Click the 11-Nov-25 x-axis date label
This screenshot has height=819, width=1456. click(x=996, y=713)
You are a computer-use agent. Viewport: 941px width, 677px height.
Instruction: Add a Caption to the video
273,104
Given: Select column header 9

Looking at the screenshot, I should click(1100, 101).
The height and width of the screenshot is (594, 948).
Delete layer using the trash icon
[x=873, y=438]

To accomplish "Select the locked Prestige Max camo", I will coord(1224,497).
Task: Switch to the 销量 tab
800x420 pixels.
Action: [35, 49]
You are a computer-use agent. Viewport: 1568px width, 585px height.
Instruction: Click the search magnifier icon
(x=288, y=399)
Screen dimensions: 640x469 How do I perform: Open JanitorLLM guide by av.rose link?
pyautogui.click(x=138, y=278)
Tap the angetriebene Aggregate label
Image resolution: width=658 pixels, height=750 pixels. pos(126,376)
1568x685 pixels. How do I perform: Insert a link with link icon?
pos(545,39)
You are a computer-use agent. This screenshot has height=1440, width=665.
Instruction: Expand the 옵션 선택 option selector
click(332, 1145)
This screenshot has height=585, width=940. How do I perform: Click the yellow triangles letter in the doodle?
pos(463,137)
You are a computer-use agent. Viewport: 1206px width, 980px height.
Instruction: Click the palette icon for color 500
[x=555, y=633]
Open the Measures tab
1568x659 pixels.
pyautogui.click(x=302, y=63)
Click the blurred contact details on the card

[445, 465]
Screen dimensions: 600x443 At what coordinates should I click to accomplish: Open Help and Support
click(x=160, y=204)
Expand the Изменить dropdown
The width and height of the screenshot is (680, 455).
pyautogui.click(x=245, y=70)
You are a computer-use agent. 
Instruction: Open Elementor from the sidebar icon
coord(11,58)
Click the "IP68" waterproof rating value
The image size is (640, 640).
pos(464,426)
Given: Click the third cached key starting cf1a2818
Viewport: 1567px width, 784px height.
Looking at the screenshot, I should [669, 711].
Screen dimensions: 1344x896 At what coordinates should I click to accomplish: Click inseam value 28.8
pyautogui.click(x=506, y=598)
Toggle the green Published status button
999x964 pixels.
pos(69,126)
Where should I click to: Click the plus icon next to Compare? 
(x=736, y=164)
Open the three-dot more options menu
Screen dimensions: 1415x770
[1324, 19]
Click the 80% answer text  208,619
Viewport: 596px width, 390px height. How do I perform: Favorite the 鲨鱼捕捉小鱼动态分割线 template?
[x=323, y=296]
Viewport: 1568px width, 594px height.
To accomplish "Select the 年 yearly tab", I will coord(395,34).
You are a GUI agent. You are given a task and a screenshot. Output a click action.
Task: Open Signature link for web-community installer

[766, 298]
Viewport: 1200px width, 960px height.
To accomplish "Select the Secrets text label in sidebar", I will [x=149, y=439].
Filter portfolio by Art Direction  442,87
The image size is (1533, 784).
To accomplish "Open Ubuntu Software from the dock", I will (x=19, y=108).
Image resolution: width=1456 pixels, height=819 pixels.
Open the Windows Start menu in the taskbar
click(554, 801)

------------------------------------------------

Required work: Starting at the line that contains "You are a GUI" and ending at the last line, give only those lines again with "Open" changed to "Launch" and nothing else altered.

Solution to this problem:
You are a GUI agent. You are given a task and a screenshot. Output a click action.
Task: Launch Signature link for web-community installer

[766, 298]
Viewport: 1200px width, 960px height.
To accomplish "Select the Secrets text label in sidebar", I will [x=149, y=439].
Filter portfolio by Art Direction  442,87
The image size is (1533, 784).
To accomplish "Launch Ubuntu Software from the dock", I will (x=19, y=108).
Image resolution: width=1456 pixels, height=819 pixels.
Launch the Windows Start menu in the taskbar
click(554, 801)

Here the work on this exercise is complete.